Exercise prompt
Copy the rows word for word, from the first line through the line holding "click(700, 51)", inclusive.

====

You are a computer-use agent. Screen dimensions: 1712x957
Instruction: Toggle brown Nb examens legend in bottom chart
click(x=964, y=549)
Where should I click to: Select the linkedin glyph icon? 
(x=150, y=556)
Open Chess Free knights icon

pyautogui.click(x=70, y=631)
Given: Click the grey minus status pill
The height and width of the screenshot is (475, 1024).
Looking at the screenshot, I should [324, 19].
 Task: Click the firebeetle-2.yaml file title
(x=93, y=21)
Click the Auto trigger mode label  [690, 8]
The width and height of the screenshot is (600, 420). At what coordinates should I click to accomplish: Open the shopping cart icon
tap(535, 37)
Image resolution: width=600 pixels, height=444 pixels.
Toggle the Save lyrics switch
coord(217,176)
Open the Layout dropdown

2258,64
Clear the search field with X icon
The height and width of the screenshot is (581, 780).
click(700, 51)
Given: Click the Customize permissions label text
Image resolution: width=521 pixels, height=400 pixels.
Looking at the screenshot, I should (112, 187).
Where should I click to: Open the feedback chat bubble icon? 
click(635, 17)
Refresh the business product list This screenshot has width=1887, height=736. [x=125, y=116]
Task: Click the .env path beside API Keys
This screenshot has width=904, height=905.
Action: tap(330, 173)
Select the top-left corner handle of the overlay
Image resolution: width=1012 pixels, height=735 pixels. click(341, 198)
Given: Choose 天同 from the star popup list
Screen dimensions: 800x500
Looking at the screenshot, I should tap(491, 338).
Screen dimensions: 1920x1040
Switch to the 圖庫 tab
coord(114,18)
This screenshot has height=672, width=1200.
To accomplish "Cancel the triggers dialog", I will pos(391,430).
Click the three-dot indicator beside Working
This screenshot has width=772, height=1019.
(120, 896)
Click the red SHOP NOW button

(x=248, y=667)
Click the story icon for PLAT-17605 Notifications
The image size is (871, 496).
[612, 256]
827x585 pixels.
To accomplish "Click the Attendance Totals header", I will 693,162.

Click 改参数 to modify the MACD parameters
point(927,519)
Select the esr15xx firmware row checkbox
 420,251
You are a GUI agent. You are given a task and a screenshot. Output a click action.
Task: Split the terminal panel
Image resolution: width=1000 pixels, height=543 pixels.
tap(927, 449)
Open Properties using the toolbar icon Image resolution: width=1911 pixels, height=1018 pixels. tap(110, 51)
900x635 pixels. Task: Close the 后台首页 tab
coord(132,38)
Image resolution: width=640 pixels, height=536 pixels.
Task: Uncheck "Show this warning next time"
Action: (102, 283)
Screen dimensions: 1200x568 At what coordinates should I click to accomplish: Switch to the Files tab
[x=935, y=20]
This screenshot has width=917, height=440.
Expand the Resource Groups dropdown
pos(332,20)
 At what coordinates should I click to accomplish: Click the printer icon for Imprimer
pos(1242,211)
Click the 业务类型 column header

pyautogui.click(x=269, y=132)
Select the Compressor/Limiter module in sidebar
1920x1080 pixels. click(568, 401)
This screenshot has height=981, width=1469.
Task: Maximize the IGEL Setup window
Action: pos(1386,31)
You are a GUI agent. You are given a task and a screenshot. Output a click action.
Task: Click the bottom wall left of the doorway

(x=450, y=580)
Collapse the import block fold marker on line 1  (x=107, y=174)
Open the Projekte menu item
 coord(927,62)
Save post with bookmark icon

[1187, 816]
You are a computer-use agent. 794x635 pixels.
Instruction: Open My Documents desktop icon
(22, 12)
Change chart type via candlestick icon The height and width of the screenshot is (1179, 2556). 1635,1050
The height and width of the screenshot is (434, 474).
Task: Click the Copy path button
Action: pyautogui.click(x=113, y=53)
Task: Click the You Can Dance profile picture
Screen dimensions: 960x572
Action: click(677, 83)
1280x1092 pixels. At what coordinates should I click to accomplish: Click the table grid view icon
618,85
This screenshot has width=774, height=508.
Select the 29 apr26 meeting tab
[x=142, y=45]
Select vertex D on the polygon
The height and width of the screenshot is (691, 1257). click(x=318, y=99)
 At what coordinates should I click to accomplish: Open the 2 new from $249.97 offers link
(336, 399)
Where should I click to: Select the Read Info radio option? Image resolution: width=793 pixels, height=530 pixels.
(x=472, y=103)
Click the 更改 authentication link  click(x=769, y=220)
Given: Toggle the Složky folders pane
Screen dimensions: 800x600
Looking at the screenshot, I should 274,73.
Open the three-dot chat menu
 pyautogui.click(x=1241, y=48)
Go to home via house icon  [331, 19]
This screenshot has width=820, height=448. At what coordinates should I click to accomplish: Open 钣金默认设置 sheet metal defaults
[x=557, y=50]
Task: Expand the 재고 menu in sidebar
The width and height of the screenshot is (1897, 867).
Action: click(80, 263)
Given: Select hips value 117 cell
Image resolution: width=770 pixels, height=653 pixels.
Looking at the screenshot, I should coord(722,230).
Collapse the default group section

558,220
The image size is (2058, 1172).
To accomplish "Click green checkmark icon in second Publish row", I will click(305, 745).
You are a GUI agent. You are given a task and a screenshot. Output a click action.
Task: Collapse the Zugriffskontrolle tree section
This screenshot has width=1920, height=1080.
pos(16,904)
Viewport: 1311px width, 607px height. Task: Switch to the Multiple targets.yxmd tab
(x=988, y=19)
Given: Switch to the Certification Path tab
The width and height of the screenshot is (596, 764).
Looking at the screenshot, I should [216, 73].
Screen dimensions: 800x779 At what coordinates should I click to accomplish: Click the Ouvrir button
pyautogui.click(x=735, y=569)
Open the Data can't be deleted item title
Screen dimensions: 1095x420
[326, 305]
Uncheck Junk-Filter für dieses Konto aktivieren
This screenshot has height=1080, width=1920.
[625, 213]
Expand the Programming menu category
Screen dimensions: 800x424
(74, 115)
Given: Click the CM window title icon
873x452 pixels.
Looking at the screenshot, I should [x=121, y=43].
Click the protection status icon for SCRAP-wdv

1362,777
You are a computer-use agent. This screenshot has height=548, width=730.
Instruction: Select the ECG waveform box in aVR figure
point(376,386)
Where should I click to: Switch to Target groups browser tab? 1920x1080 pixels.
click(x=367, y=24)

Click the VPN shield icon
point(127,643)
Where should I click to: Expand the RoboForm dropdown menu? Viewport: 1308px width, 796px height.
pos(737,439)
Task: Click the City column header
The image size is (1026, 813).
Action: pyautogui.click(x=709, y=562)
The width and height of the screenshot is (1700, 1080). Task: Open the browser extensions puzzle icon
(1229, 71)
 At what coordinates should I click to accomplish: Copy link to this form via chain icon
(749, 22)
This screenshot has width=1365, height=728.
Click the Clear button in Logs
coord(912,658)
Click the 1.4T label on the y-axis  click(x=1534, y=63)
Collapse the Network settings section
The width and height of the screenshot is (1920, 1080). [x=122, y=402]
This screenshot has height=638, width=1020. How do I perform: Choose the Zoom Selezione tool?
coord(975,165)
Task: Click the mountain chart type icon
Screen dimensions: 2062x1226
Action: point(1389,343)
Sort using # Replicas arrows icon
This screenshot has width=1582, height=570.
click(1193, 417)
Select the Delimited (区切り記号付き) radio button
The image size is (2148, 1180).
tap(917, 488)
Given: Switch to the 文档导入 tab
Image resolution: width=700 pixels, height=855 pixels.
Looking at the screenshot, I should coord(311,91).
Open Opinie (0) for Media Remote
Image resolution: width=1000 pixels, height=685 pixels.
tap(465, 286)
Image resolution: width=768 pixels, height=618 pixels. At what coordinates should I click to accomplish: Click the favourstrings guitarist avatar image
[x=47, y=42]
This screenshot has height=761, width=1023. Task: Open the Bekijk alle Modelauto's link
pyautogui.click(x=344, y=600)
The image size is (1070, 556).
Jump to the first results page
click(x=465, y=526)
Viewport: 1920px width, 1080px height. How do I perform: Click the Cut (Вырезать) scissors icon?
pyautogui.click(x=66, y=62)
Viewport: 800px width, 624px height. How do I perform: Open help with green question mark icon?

====

Task output
You are a computer-use agent. Screen dimensions: 1712x957
Instruction: Toggle brown Nb examens legend in bottom chart
click(x=964, y=549)
Where should I click to: Select the linkedin glyph icon? 
(x=150, y=556)
Open Chess Free knights icon

pyautogui.click(x=70, y=631)
Given: Click the grey minus status pill
The height and width of the screenshot is (475, 1024).
Looking at the screenshot, I should [324, 19].
 Task: Click the firebeetle-2.yaml file title
(x=93, y=21)
Click the Auto trigger mode label  [690, 8]
The width and height of the screenshot is (600, 420). At what coordinates should I click to accomplish: Open the shopping cart icon
tap(535, 37)
Image resolution: width=600 pixels, height=444 pixels.
Toggle the Save lyrics switch
coord(217,176)
Open the Layout dropdown

2258,64
Clear the search field with X icon
The height and width of the screenshot is (581, 780).
click(700, 51)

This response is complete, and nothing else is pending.